提示文

'''

2019年10月 1日 (火)

灯火親しむ【研究室から】

秋の夜長、書物を友とする喜びは格別、と古人も言いました。

勿論、昼間の読書でも結構です。

本は内容のおもしろさに加え、装丁・料紙・挿絵など、楽しみ方満載。

特に木口木版の精緻華麗さには、どなたも魅了されるでしょう。

Photo A.テニスンのThe Princessから選びました。

1884年(明治17年)の出版です。

エッチングではなく木版画で、これほどの細密描写!

この年、森鴎外は独逸へ出発し、

国内では、仮名垣魯文や三遊亭円朝が活躍していました。

なお、図書館にて珍しい西洋古典籍の展示を開催中。

鶴見大学は、和古書のみならず洋書のコレクションも、高水準です。

鶴見大学文学部日本文学科研究室

2019年9月16日 (月)

目にはさやかに見えねども【お知らせ】

秋風を実感するころとなりました。

野の花が可憐な姿を見せる季節でもあります。

平安時代の歌びとは女郎花を好みました。

万葉では、萩がよく詠まれます。

Photo 萩の魅力をカメラで捉えるのはとても難しい、と痛感。

さて、9月29日(日)は年内最後のオープンキャンパスです。

是非おこしください。

午後1時より、始まります。

キャンパスツアー・個別相談・在学生の話など、多彩な催しを企画。

'''

課題文
提示文の「特に木口木版の精緻華麗さには、どなたも魅了されるでしょう。」から「なお、図書館にて珍しい西洋古典籍の展示を開催中。」までを、一字一句違えずに書き写しなさい。 この資料は使わなくてかまいません。

抽出資料
'''

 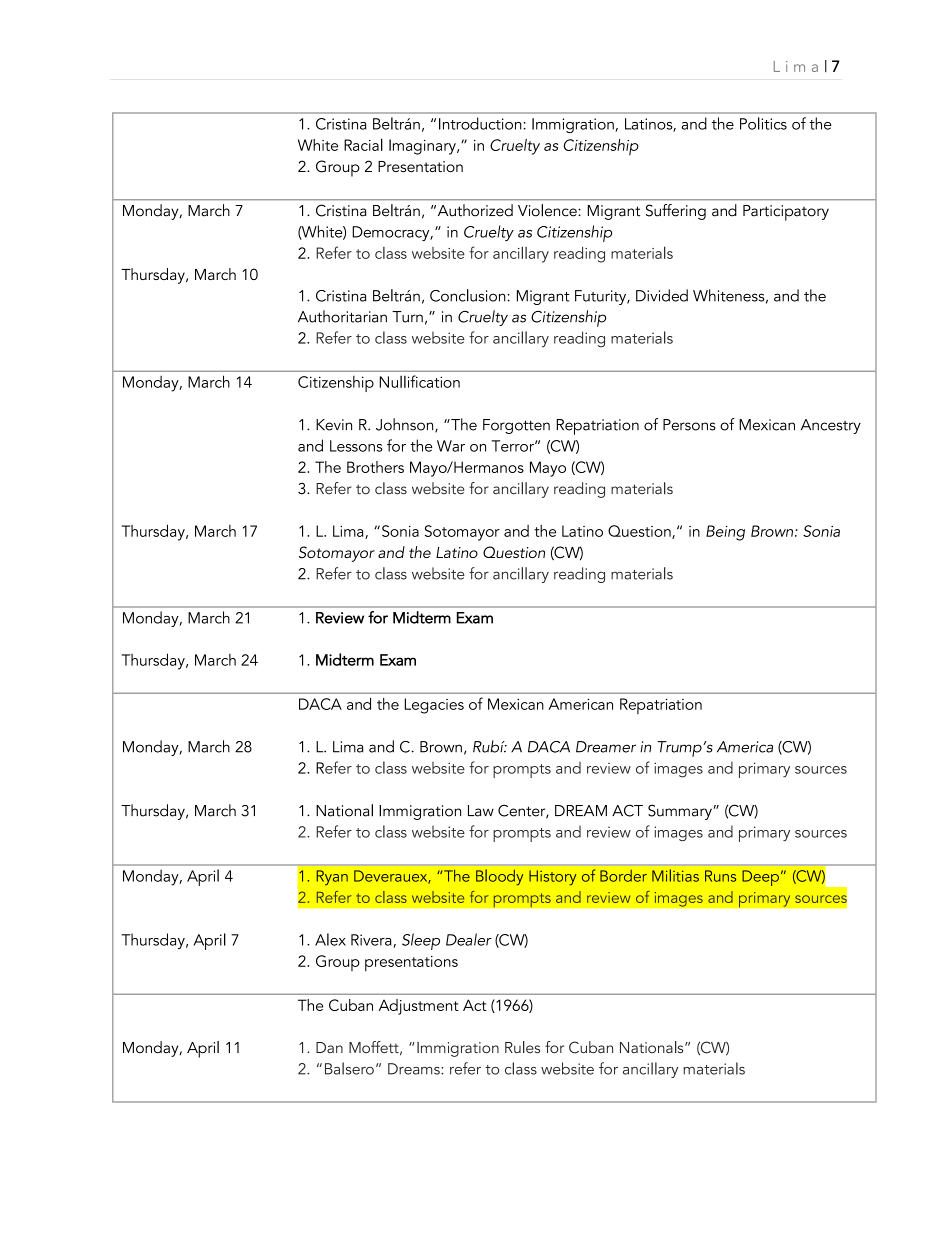 What do you see at coordinates (522, 1047) in the screenshot?
I see `Rules` at bounding box center [522, 1047].
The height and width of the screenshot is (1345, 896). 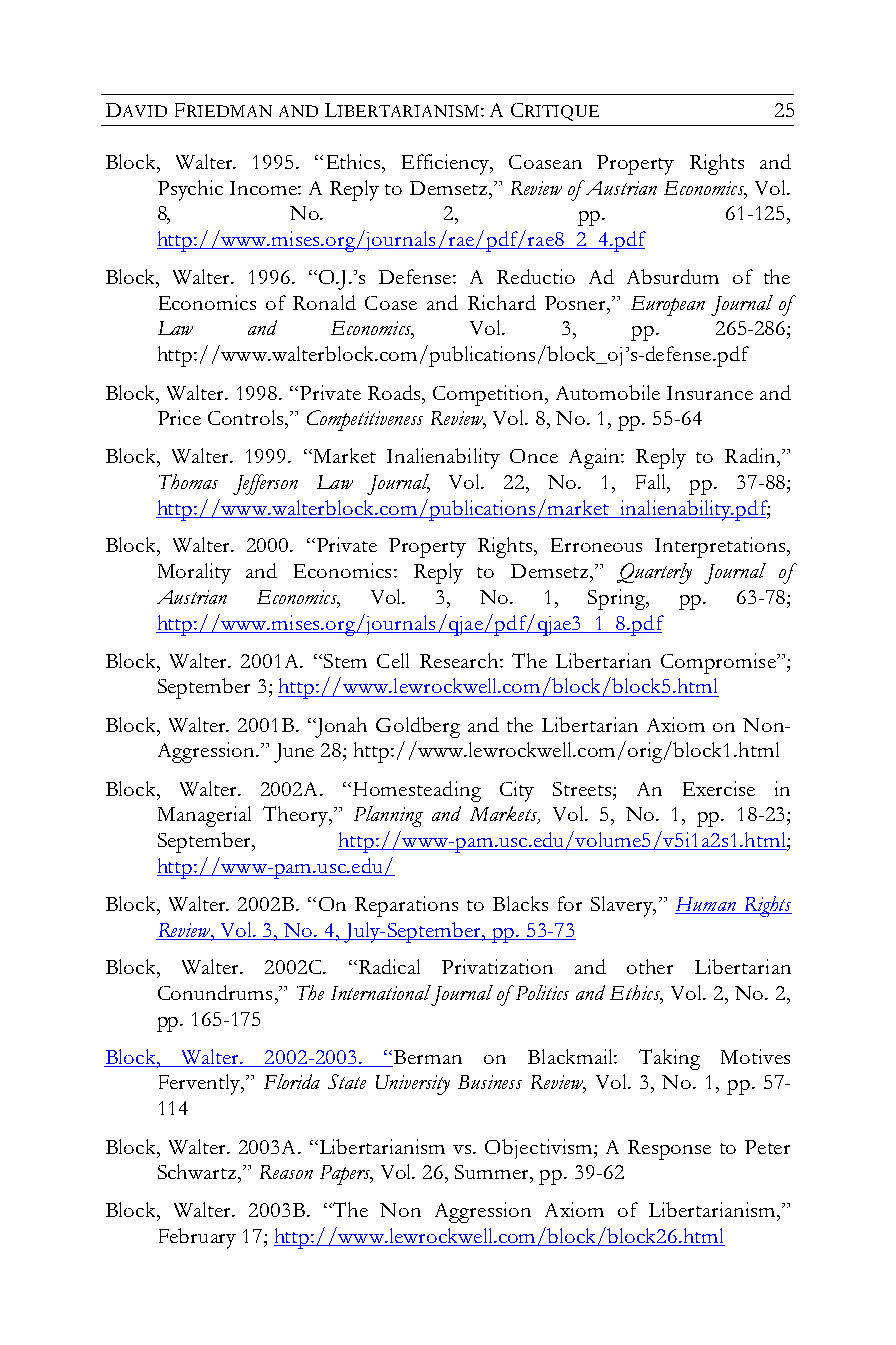 What do you see at coordinates (721, 547) in the screenshot?
I see `Interpretations` at bounding box center [721, 547].
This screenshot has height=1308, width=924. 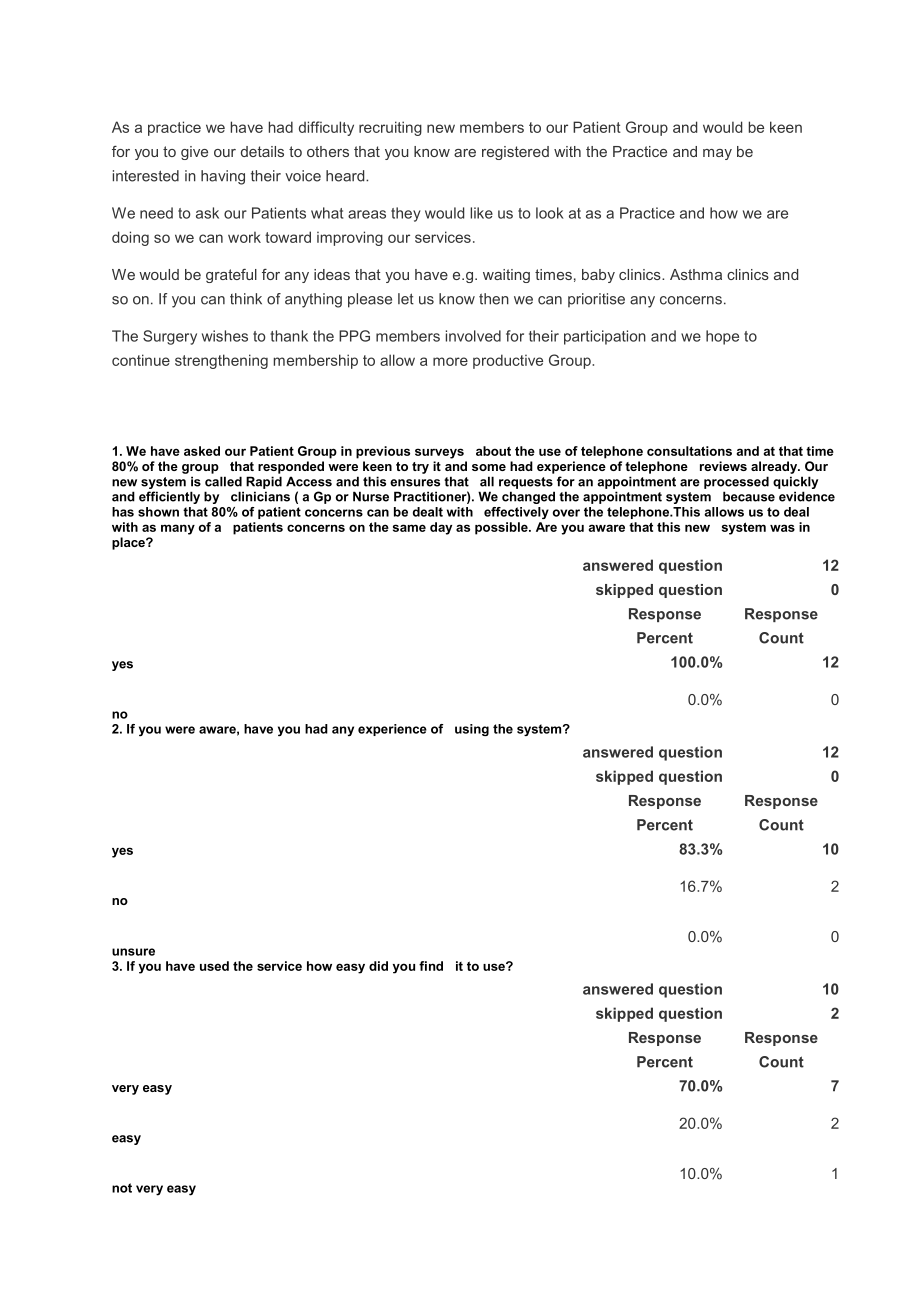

'''

本課題の解答
特に木口木版の精緻華麗さには、どなたも魅了されるでしょう。

Photo A.テニスンのThe Princessから選びました。

1884年(明治17年)の出版です。

エッチングではなく木版画で、これほどの細密描写!

この年、森鴎外は独逸へ出発し、

国内では、仮名垣魯文や三遊亭円朝が活躍していました。

なお、図書館にて珍しい西洋古典籍の展示を開催中。